Le ministère des Affaires sociales a justifié cette action par des motifs techniques, évoquant une « mise à jour des bases de données et vérification des droits ». Depuis le début de l’année 2023, environ 62 000 cartes, permettant à des personnes modestes de bénéficier de soins médicaux gratuits, ont été annulées après révision.
Dans un témoignage, une femme de cinquante ans, mère de cinq enfants, a exprimé son incompréhension face au retrait de sa carte de soins, alors qu’elle souffre de maladies chroniques nécessitant un suivi médical régulier.
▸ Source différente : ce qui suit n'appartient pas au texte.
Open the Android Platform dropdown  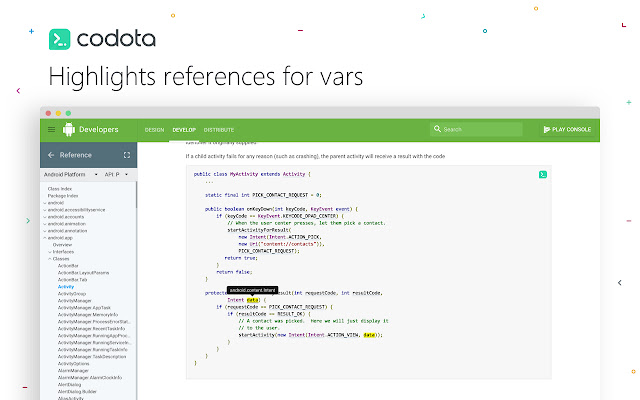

Elle a indiqué qu’une enquête des services sociaux avait validé son éligibilité à l’aide. Selon ses dires, les autorités ont justifié la décision par le fait qu’une de ses filles avait trouvé un emploi.
Cette situation soulève des inquiétudes quant à l’accès aux soins pour les plus démunis en Tunisie, où une part significative de la population dépend des aides sociales pour subvenir à ses besoins médicaux.